Raf Vallone nel ricordo del figlio Saverio: la recitazione nel cuore e due lauree nel cassetto
Dai campi di calcio della serie A al cinema. Dalla maglia del Torino, ai set internazionali. Dal giornalismo al teatro, Raf Vallone scomparso 20 anni ha lasciato un impronta profonda nell’universo culturale di casa nostra, che oggi il figlio Saverio, anche lui attore, ricalca e segue, pur calato in una realtà spettacolare completamente diversa. In un’intervista rilasciata a La Verità, Vallone jr ripercorre le tappe della vita artistica dell’illustre genitore e racconta, a cuore aperto, la storia di una personalità carismatica che ha profondamente influenzato grammatica cinematografica e mode divistiche degli ultimi decenni.

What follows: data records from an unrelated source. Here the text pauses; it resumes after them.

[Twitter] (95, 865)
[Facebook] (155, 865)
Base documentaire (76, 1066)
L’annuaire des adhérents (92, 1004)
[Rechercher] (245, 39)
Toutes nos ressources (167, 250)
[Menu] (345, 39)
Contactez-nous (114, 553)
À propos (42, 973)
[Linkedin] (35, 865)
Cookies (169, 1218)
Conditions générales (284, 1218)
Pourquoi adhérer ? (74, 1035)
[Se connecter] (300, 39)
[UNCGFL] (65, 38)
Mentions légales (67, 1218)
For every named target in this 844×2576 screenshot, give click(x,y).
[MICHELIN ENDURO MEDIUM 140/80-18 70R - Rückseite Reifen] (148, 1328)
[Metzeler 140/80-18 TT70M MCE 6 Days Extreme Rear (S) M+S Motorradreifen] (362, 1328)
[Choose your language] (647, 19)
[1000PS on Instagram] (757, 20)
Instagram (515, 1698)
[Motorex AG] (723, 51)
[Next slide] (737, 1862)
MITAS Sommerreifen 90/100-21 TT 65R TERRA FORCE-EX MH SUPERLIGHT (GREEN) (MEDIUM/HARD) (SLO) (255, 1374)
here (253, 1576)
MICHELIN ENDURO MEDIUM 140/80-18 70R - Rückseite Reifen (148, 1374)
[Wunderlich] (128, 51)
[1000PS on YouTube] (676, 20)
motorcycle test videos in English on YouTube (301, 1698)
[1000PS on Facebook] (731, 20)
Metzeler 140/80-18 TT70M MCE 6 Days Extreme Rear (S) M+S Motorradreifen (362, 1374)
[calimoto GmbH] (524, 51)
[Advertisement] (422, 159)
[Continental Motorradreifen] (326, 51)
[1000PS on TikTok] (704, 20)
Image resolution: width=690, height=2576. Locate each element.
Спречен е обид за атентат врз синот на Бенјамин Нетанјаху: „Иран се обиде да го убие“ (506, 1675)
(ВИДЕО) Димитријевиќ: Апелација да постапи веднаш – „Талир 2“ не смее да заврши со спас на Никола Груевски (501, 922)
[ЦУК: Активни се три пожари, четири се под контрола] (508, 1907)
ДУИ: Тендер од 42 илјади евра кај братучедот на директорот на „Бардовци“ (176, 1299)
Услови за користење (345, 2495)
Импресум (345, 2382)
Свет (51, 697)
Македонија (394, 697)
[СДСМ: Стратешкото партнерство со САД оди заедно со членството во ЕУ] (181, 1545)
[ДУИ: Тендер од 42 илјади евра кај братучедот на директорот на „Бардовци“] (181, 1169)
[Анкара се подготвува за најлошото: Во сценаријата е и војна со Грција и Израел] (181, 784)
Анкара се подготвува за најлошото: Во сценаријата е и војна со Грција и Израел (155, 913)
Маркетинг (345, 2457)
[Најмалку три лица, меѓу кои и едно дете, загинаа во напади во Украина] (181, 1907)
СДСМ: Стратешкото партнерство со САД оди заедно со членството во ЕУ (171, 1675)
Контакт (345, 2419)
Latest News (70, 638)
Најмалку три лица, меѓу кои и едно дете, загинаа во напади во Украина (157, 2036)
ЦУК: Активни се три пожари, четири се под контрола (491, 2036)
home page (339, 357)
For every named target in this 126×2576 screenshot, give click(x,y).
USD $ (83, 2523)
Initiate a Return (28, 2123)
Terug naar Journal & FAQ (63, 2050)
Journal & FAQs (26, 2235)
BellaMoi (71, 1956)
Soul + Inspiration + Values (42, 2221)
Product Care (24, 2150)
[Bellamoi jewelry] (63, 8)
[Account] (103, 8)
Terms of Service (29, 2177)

Raf Vallone nel ricordo del figlio Saverio
Dagli esordi nel 1949 in Riso Amaro di De Santis, a Uno sguardo dal ponte, di Sidney Lumet (1962), tratto dall’omonimo dramma di Arthur Miller, e da lui trionfalmente portato sulle scene a Parigi per un paio d’anni. Performance che costituisce a tutt’oggi la sua interpretazione più acuta e profonda. Capitoli della nostra storia dello spettacolo che evidenziano come e quanto Raf Vallone – nel dare vita a personaggi popolari, schietti e buoni, animati da ideali di fratellanza e di giustizia – sia riuscito a evitare manierismi di sorta e caratterizzazioni forzate – pur aderendo a stilemi classici rivisitati in nome di un talento drammaturgico declinato a interpretazioni teatrali e pellicole diventate dei classici. Complici anche una fisicità prestante e una caratterizzazione psicologica data ai suoi personaggi, che hanno fatto di lui «un uomo dalle 1.000 vite»…
Sulle orme di un divo con due lauree e un carisma naturale
Ma anche un artista dai mille volti. Che alla sua morte, come scrive il quotidiano diretto da Belpietro, ha passato il testimone al figlio Saverio, che del padre racconta episodi legato al divismo e fatti inediti di vita quotidiana. Una quotidianità che Raf Vallone ha condiviso con la moglie Elena Varzi, anche lei attrice, ritiratasi dal set agli inizi degli Anni Cinquanta per dedicarsi alla famiglia. E allora, «quando ha capito che suo padre era un divo?», chiede l’intervistatore a Saverio Vallone. Un interrogativo a cui il figlio d’arte risponde di getto: «L’ho visto subito: era amatissimo dalla gente, circondato da tantissime persone. Era un divo, però ha sempre amato i rapporti familiari e mi ha sempre fatto sentire il suo ruolo di padre, con un affetto straordinario. Stava quasi sempre fuori per lavoro. Ma quando stava a casa, cercava di insegnarmi qualsiasi cosa».
Raf Vallone tra set e scorci di vita in famiglia
Anche, spiega Saverio, “imponendogli” «le letture le poesie di Pasolini, che recitava a memoria. Oppure di Alfonso Gatto, un altro poeta che amava.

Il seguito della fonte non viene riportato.